Molecular Docking
and Dynamics Simulation study for Anticancer Phytoconstituents inhibiting breast
cancer
Singh Nootan, Yadav Piyush Kumar, Singh Ajay Kumar, Gupta Divya and Gupta Garima
Res. J. Biotech.; Vol. 19(7); 40-56;
doi: https://doi.org/10.25303/1907rjbt040056; (2024)
Abstract
The main challenge in the fight against breast cancer (BC) is to create new medications
that are more selective for cancer cells and have fewer adverse effects. SPDEF (Sam
pointed domain containing ETS transcription factor) is a prostate-derived ETS factor
that maintains homeostasis, differentiation of epithelial tissues and heritable
alterations in cancer. Previously, SPDEF has been shown to be associated with BC
subtypes and is found to be down-regulated in invasive breast cancer cell lines
which is supportive of its role in tumor suppression. In the current study, SPDEF
protein was used as a potential breast cancer therapeutic target. A total of fifteen
phytoconstituents were evaluated as potential drug ligands against SPDEF using various
in silico approaches. Genistein, allicin, 2-hydroxychalcone and ajoene were free
from any of the predicted toxicological endpoints.

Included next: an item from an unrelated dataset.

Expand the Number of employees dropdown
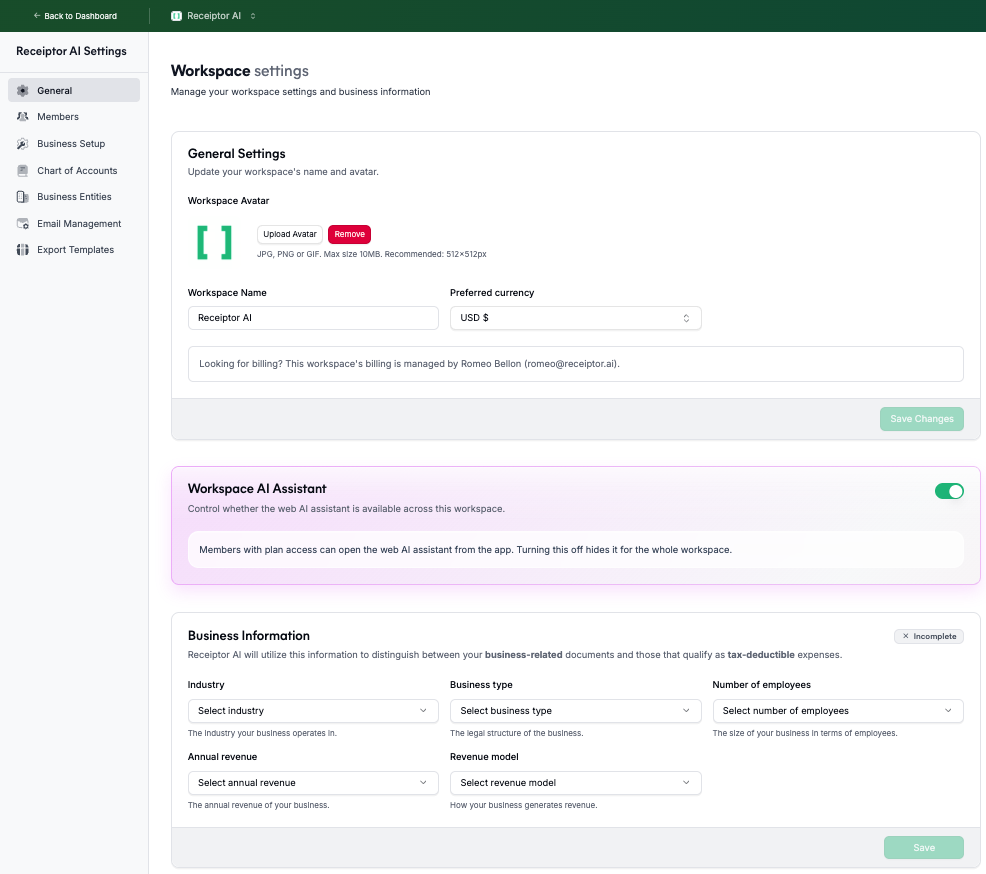The width and height of the screenshot is (986, 874). (837, 711)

As per toxicological endpoints prediction study, the median lethal dosage (LD50)
values for these phytoconstituents varied from 159 to 3919 mg/Kg. Our results indicate
that out of fifteen, three phytoconstituents silibinin (-7.7 kcal/mol), codonolactone
(-6.1 kcal/mol) and genistein (-6.1 kcal/mol), showing the lowest binding energies,
had more significant inhibitory effects against SPDEF protein. We selected these
three phytoconstituents on the basis of binding scores for molecular dynamic simulations
at 200 ns to study their protein-ligand complex stability. Out of the three, silibinin-receptor
complex had more stability. The present analysis shows that silibinin could be a
potential therapeutic compound against breast cancer as assessed by its binding
interaction and stability analyses against SPDEF.